Kähler differentials of tensor product
You can find the standard proof in every complete treatment of commutative algebra (for example Bourbaki). So let me give another, more conceptual proof using the Yoneda Lemma (which one really cannot avoid; if one tries to, one actually reproves the Yoneda Lemma in a special case).
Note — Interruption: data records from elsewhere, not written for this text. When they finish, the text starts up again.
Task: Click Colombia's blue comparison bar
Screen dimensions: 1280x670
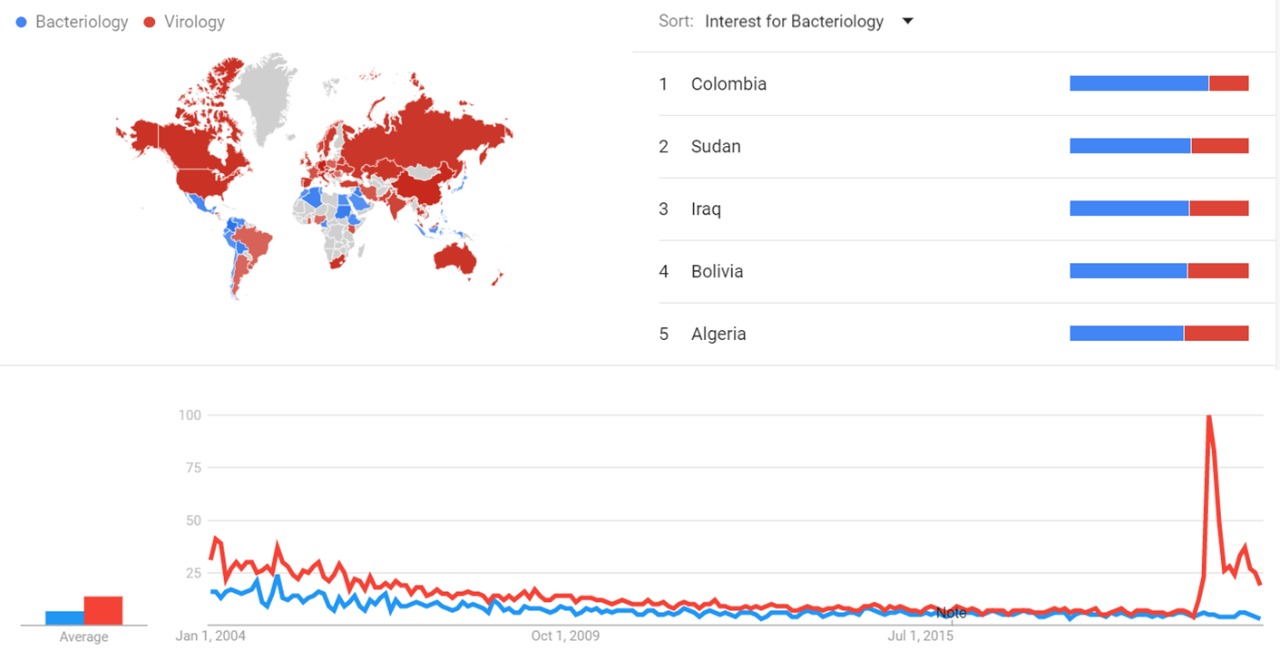Action: pos(1138,84)
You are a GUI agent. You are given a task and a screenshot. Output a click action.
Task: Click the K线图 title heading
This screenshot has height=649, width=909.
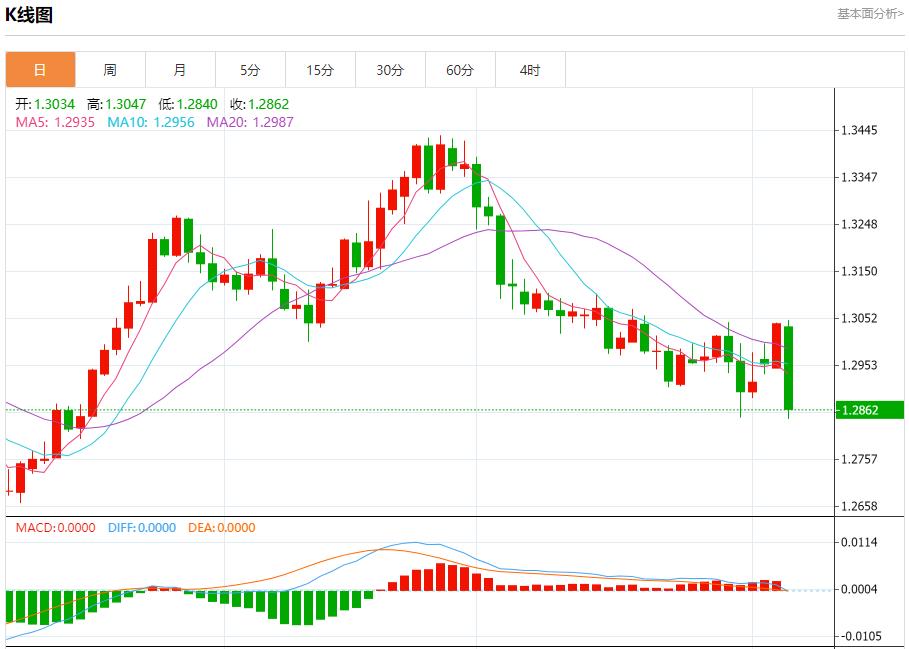(30, 14)
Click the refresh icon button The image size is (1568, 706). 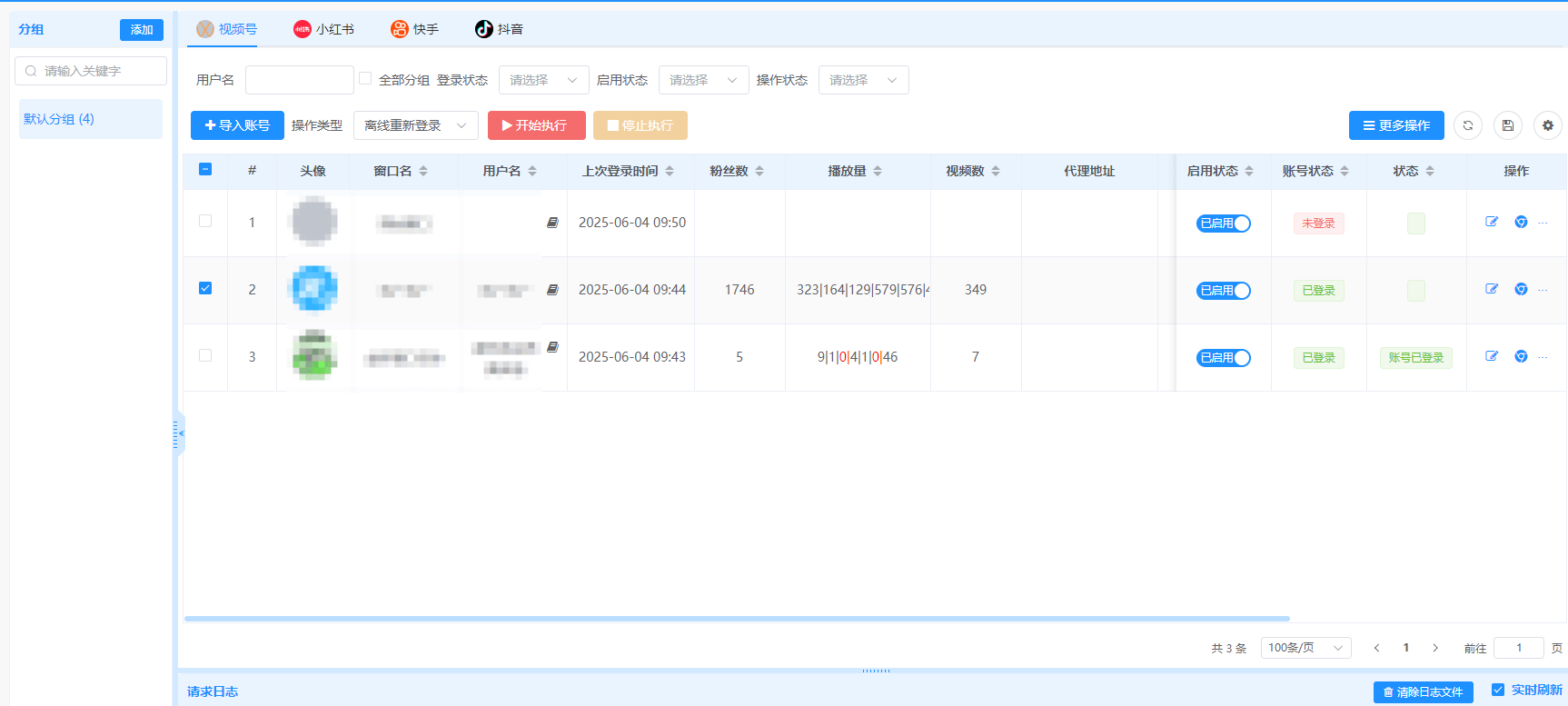coord(1468,125)
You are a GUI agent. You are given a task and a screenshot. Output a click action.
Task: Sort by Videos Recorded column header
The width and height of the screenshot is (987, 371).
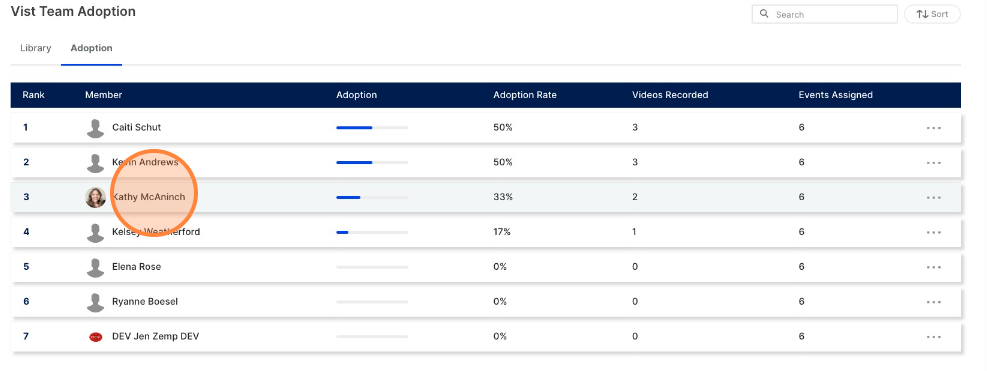click(670, 95)
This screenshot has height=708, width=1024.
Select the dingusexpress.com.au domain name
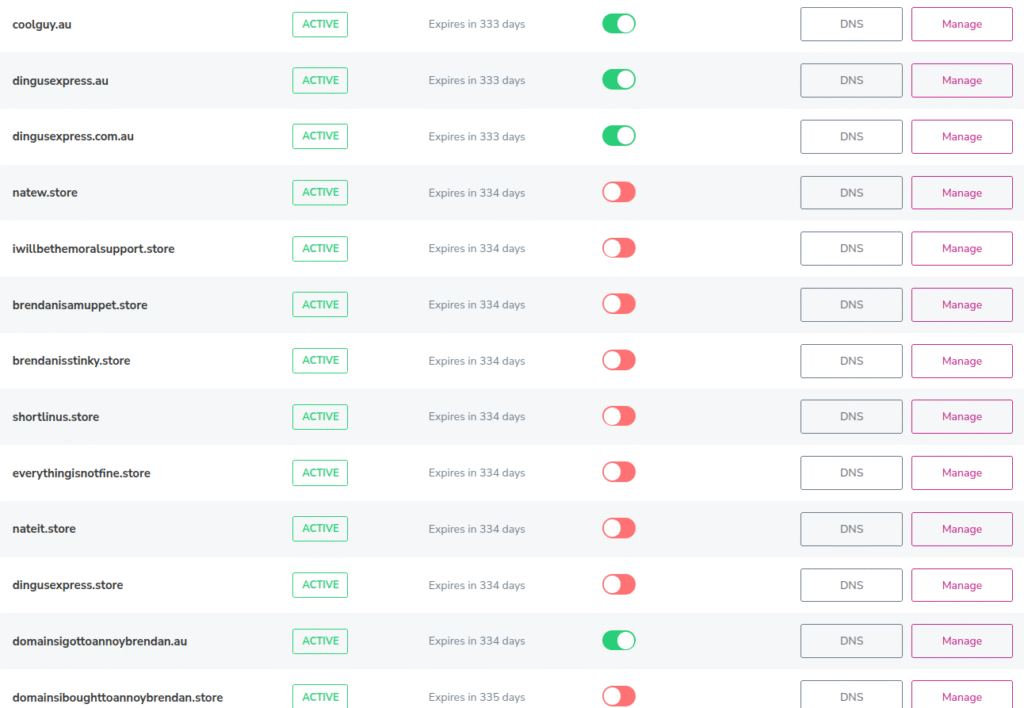(73, 137)
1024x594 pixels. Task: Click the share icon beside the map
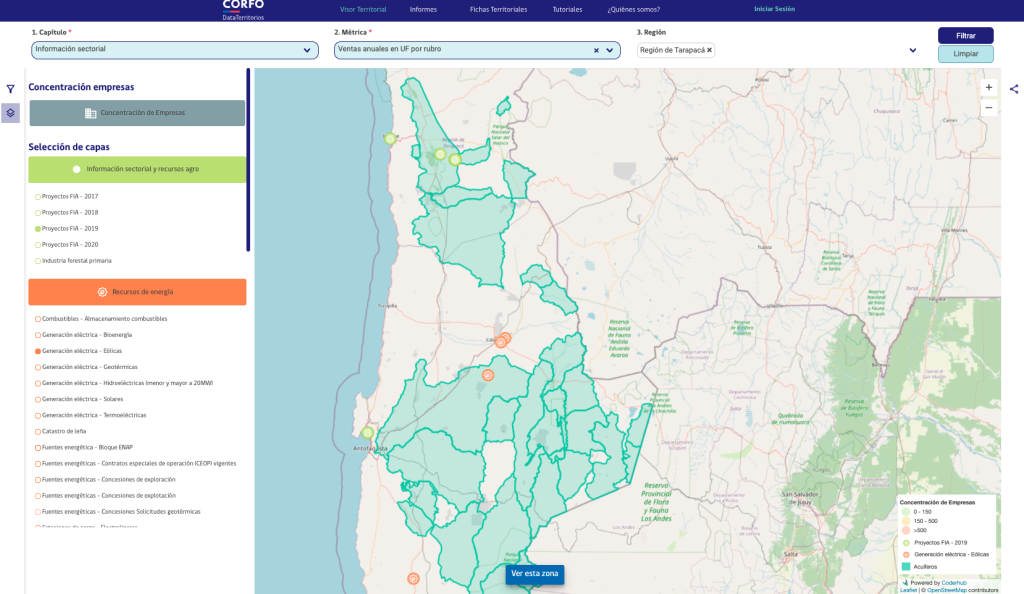point(1014,89)
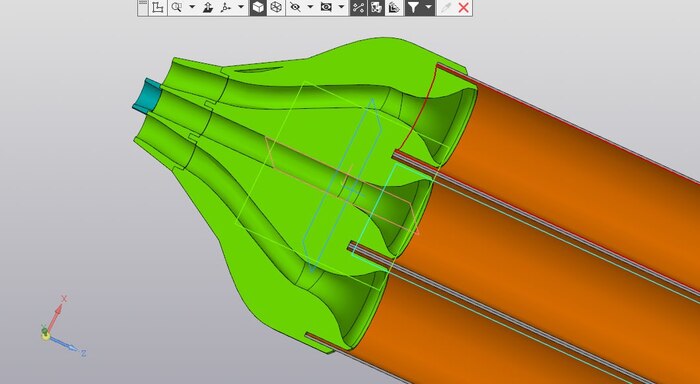700x384 pixels.
Task: Click the toolbar drag handle grip
Action: pyautogui.click(x=143, y=6)
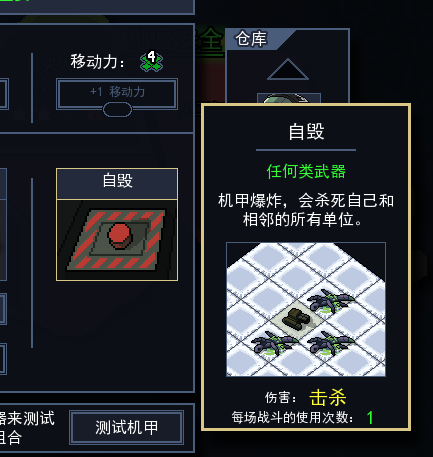Select the upper-right alien in the preview
Image resolution: width=433 pixels, height=457 pixels.
point(330,300)
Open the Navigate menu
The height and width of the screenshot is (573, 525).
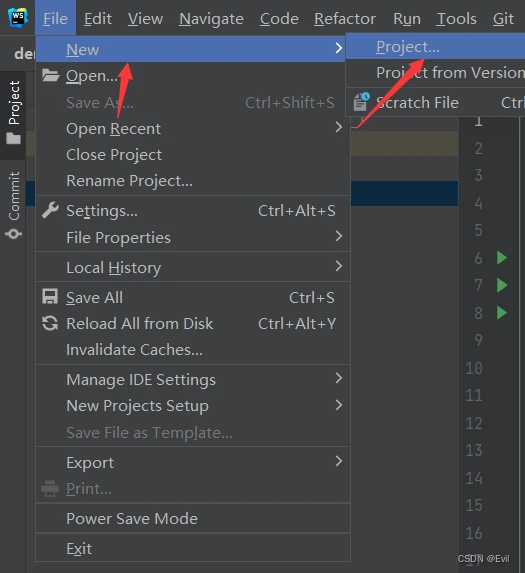[x=211, y=19]
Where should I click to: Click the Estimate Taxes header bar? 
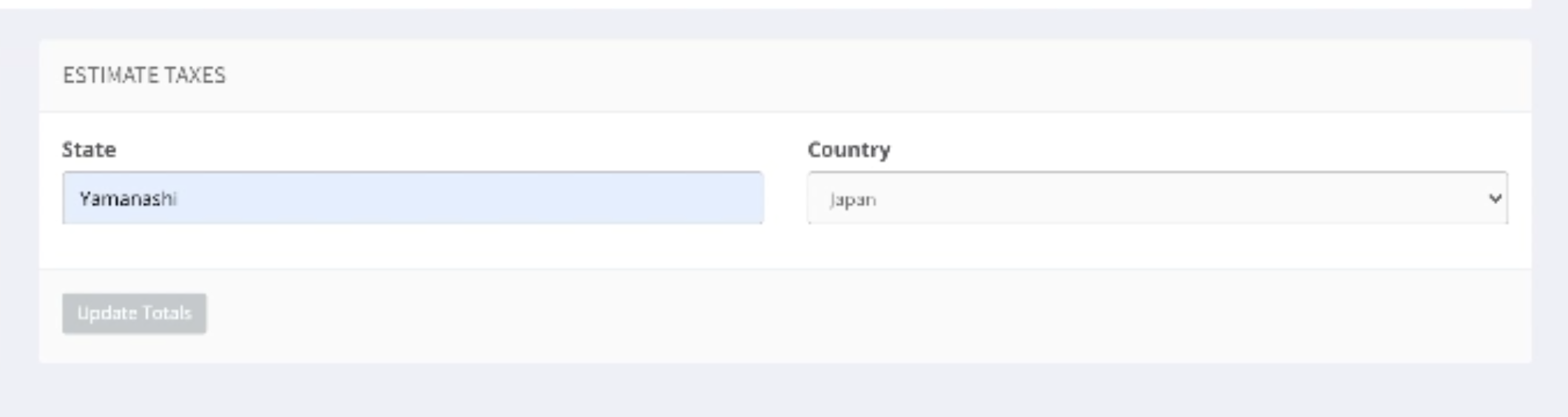[785, 75]
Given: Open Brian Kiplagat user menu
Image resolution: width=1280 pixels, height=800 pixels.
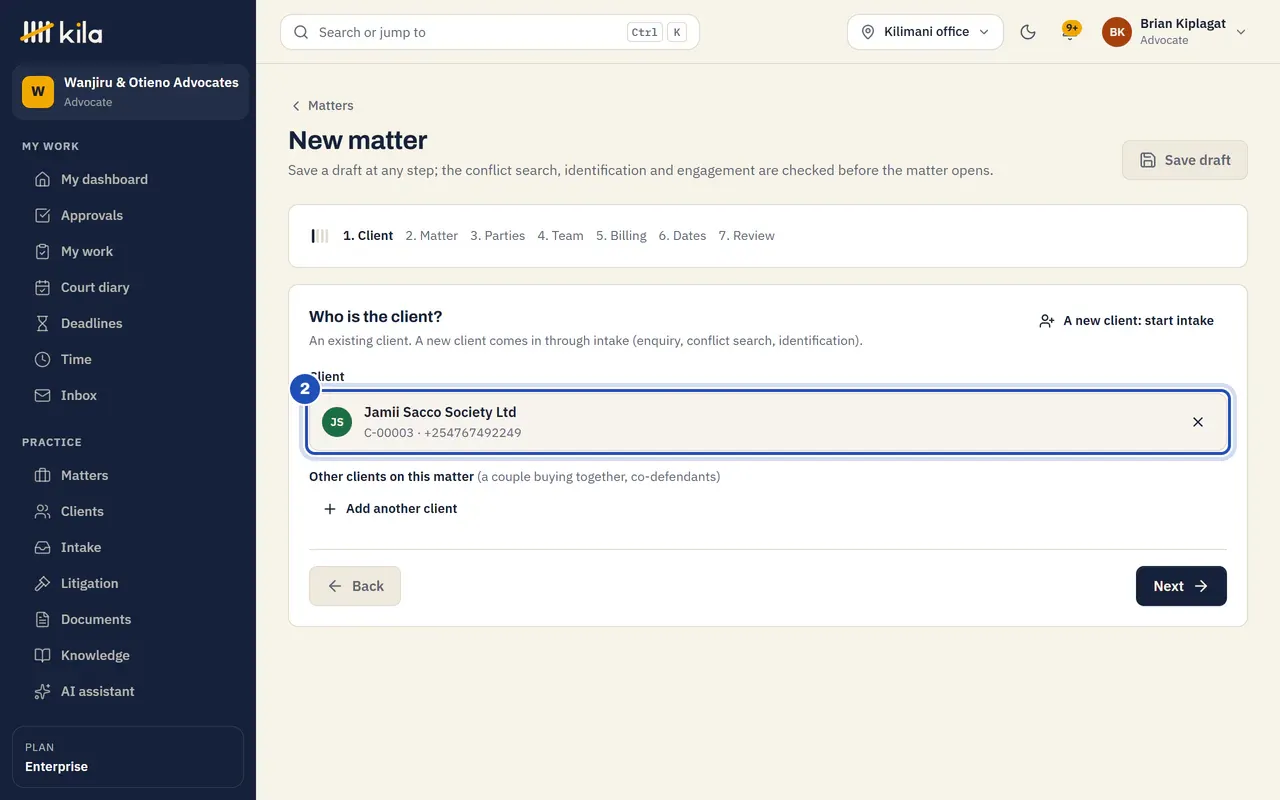Looking at the screenshot, I should 1174,32.
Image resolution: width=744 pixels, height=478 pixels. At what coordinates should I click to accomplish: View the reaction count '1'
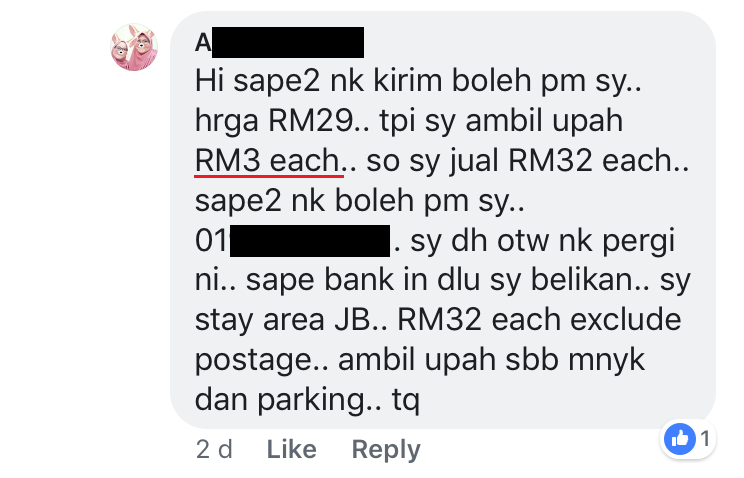705,439
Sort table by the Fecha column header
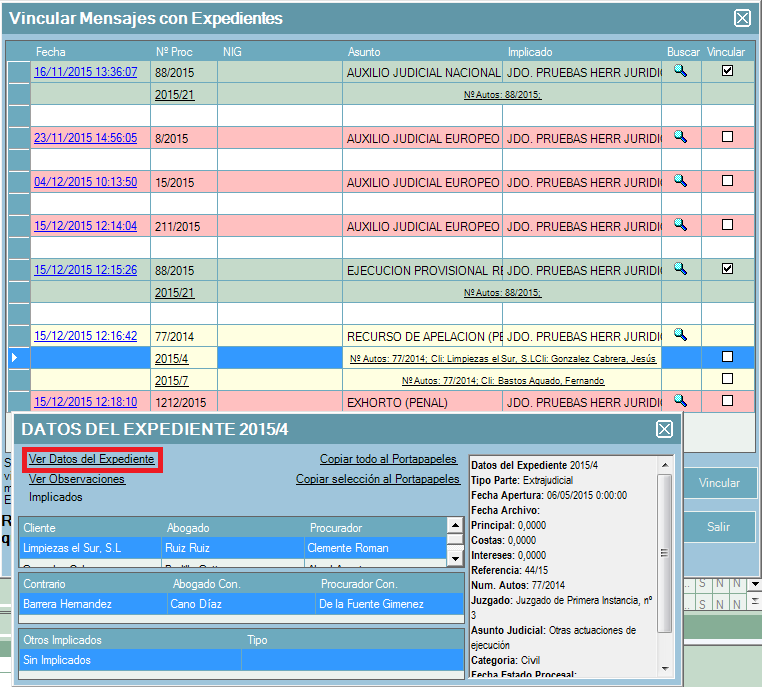This screenshot has height=687, width=762. (x=50, y=51)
If $M$ is some $B \otimes_A C$-module, we have $-$ using the universal properties of direct sum, scalar extension and $\Omega^1$ $-$ a natural bijection $$\hom_{B \otimes_A C}(\bigl(\Omega^1_{B/A} \otimes_A C\bigr) \oplus \bigl(B \otimes_A \Omega^1_{C/A}\bigr),M) \cong \mathrm{Der}_A(B,M|_B) \times \mathrm{Der}_A(C,M|_C),$$ which we want to compare with $$\hom_{B \otimes_A C}(\Omega^1_{B \otimes_A C/A},M) \cong \mathrm{Der}_A(B \otimes_A C,M).$$ Given a pair of $A$-derivations $(\delta_1,\delta_2)$ on $B$ resp. $C$, the map $(b,c) \mapsto \delta_1(b) c + \delta_2(c) b$ is $A$-bilinear, hence lifts to an $A$-linear map $\delta : B \otimes_A C \to M$. It is a derivation since $$\delta((b \otimes c)(b' \otimes c'))=\delta(bb' \otimes cc')= \delta_1(bb')c' + \delta_2(cc')bb'$$ $$=(\delta_1(b)b' + \delta_1(b')b)cc' + (\delta_2(c)c' + \delta_2(c')c)bb'$$ $$=(\delta_1(b)c+\delta_2(c)b)(b' \otimes c')+(\delta_1(b')c'+\delta_2(c')b')((b \otimes c)$$ $$=\delta(b \otimes c)(b' \otimes c') + \delta(b' \otimes c')(b \otimes c).$$ Conversely, given a $A$-derivation $\delta: B \otimes_A C \to M$, we may compose with $- \otimes 1 : B \to B \otimes_A C$ and $1 \otimes - : C \to B \otimes_A C$ to optain a pair $(\delta_1,\delta_2)$ as above. These constructions are easily seen to be inverse to each other. For example, given $\delta$, we have $$\delta(b \otimes c) = \delta((b \otimes 1)(1 \otimes c)) = \delta(b \otimes 1)(1 \otimes c) + \delta(1 \otimes c)(b \otimes 1)=\delta_1(b)c + \delta_2(c)b.$$ This shows that $\bigl(\Omega^1_{B/A} \otimes_A C\bigr) \oplus \bigl(B \otimes_A \Omega^1_{C/A}\bigr)$ and $\Omega^1_{B \otimes_A C/A}$ represent the same functors, hence are isomorphic.
Notice that this proof works in quite general situations. In fact, the argument essentially doesn't use any elements and therefore works in arbitrary finitely cocomplete tensor categories; here $A$ is a commutative algebra object and $B,C$ are commutative $A$-algebras. Another corollary is $\mathrm{pr}_1^* \Omega^1_{X/S} \oplus \mathrm{pr}_2^* \Omega^1_{Y/S} \cong \Omega^1_{X \times_S Y / S}$ for $S$-schemes $X,Y$.